Abusive relationships can be very difficult to get over on your own, because abuse creates “trauma bonding”—a subversion of the normal human attachment process where an abuser creates a dangerous situation that facilitates particularly intense attachment, then holds out himself or herself as an attachment figure.

I am not usually a fan of the conventional “wisdom” of cutting off all contact with an ex. I think that if you have a breakup with someone who’s reasonably emotionally mature, it’s often not necessary, and can in fact escalate drama, to cut off all contact with that person.

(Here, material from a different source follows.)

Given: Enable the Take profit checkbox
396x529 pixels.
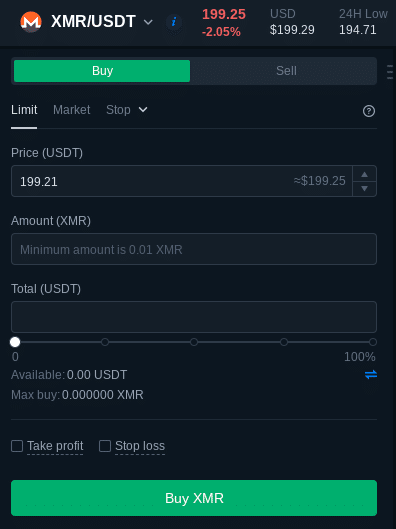Looking at the screenshot, I should click(17, 446).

But that is absolutely, positively not the case with abuse. With abusive relationships, cutting off contact with the other person is absolutely reasonable. So is talking to a qualified therapist or counselor with experience in abuse—getting over an abusive relationship is not something most folks can do on their own, and there’s no shame in getting help from a qualified professional.

But again, that’s not a poly thing, that’s a relationship thing. The only difference is that with poly relationships, the mechanism for abuse can be different (though that’s a whole topic of its own).

[1]

“And that’s what your holy men discuss, is it?”

“Not usually. There is a very interesting debate raging at the moment on the nature of sin. for example.”

“And what do they think? Against it, are they?”

“It’s not as simple as that. It’s not a black and white issue. There are so many shades of gray.”

“Nope.”

“Pardon?”

“There’s no grays, only white that’s got grubby. I’m surprised you don’t know that. And sin, young man, is when you treat people like things. Including yourself. That’s what sin is.”

“It’s a lot more complicated than that—”

“No. It ain’t. When people say things are a lot more complicated than that, they means they’re getting worried that they won’t like the truth. People as things, that’s where it starts.”

“Oh, I’m sure there are worse crimes—”

“But they starts with thinking about people as things.”